Target pointing data:
================
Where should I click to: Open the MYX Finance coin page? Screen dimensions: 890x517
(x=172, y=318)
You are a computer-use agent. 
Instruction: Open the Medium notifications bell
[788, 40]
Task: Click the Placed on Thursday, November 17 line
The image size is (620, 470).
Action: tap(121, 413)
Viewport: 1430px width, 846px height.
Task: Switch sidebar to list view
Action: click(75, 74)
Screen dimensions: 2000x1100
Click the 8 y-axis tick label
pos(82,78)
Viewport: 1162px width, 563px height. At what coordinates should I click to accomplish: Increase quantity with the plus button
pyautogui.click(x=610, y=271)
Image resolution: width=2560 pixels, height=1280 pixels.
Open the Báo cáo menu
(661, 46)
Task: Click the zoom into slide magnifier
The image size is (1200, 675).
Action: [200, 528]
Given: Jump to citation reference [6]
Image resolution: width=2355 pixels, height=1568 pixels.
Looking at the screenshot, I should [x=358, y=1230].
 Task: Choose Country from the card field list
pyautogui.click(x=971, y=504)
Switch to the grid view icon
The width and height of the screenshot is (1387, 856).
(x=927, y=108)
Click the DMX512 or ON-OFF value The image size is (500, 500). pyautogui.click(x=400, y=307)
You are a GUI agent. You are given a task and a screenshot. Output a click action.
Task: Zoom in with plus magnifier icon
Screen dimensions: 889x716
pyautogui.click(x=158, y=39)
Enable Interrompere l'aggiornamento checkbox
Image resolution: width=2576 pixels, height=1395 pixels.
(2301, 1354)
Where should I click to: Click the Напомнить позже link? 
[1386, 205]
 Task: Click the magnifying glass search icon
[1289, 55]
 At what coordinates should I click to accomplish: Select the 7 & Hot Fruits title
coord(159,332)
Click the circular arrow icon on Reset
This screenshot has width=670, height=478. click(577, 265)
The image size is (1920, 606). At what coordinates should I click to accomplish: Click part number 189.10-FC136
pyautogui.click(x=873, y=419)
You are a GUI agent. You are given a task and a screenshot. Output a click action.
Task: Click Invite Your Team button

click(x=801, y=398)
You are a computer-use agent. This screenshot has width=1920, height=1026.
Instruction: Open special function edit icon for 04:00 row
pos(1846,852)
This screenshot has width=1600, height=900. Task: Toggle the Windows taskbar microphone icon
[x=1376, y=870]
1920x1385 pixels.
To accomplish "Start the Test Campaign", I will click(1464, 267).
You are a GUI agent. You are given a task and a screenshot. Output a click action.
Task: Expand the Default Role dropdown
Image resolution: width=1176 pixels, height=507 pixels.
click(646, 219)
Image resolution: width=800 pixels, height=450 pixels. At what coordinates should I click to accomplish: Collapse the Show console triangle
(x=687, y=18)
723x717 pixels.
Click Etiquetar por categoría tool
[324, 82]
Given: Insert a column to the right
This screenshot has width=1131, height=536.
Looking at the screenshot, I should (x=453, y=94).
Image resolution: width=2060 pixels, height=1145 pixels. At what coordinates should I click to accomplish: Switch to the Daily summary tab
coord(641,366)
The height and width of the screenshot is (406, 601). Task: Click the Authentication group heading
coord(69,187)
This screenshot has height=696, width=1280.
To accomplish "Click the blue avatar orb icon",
================
**OBJECTIVE**
Please duplicate all of the lines above without changing a single character.

**THE COMPLETED TASK**
Where should I click to: Open the MYX Finance coin page? Screen dimensions: 890x517
(x=172, y=318)
You are a computer-use agent. 
Instruction: Open the Medium notifications bell
[788, 40]
Task: Click the Placed on Thursday, November 17 line
The image size is (620, 470).
Action: tap(121, 413)
Viewport: 1430px width, 846px height.
Task: Switch sidebar to list view
Action: click(75, 74)
Screen dimensions: 2000x1100
Click the 8 y-axis tick label
pos(82,78)
Viewport: 1162px width, 563px height. At what coordinates should I click to accomplish: Increase quantity with the plus button
pyautogui.click(x=610, y=271)
Image resolution: width=2560 pixels, height=1280 pixels.
Open the Báo cáo menu
(661, 46)
Task: Click the zoom into slide magnifier
The image size is (1200, 675).
Action: [200, 528]
Given: Jump to citation reference [6]
Image resolution: width=2355 pixels, height=1568 pixels.
Looking at the screenshot, I should [x=358, y=1230].
 Task: Choose Country from the card field list
pyautogui.click(x=971, y=504)
Switch to the grid view icon
The width and height of the screenshot is (1387, 856).
(x=927, y=108)
Click the DMX512 or ON-OFF value The image size is (500, 500). pyautogui.click(x=400, y=307)
You are a GUI agent. You are given a task and a screenshot. Output a click action.
Task: Zoom in with plus magnifier icon
Screen dimensions: 889x716
pyautogui.click(x=158, y=39)
Enable Interrompere l'aggiornamento checkbox
Image resolution: width=2576 pixels, height=1395 pixels.
(2301, 1354)
Where should I click to: Click the Напомнить позже link? 
[1386, 205]
 Task: Click the magnifying glass search icon
[1289, 55]
 At what coordinates should I click to accomplish: Select the 7 & Hot Fruits title
coord(159,332)
Click the circular arrow icon on Reset
This screenshot has width=670, height=478. click(577, 265)
The image size is (1920, 606). At what coordinates should I click to accomplish: Click part number 189.10-FC136
pyautogui.click(x=873, y=419)
You are a GUI agent. You are given a task and a screenshot. Output a click action.
Task: Click Invite Your Team button

click(x=801, y=398)
You are a computer-use agent. This screenshot has width=1920, height=1026.
Instruction: Open special function edit icon for 04:00 row
pos(1846,852)
This screenshot has width=1600, height=900. Task: Toggle the Windows taskbar microphone icon
[x=1376, y=870]
1920x1385 pixels.
To accomplish "Start the Test Campaign", I will click(1464, 267).
You are a GUI agent. You are given a task and a screenshot. Output a click action.
Task: Expand the Default Role dropdown
Image resolution: width=1176 pixels, height=507 pixels.
click(646, 219)
Image resolution: width=800 pixels, height=450 pixels. At what coordinates should I click to accomplish: Collapse the Show console triangle
(x=687, y=18)
723x717 pixels.
Click Etiquetar por categoría tool
[324, 82]
Given: Insert a column to the right
This screenshot has width=1131, height=536.
Looking at the screenshot, I should (x=453, y=94).
Image resolution: width=2060 pixels, height=1145 pixels. At what coordinates should I click to accomplish: Switch to the Daily summary tab
coord(641,366)
The height and width of the screenshot is (406, 601). Task: Click the Authentication group heading
coord(69,187)
This screenshot has height=696, width=1280.
To accomplish "Click the blue avatar orb icon",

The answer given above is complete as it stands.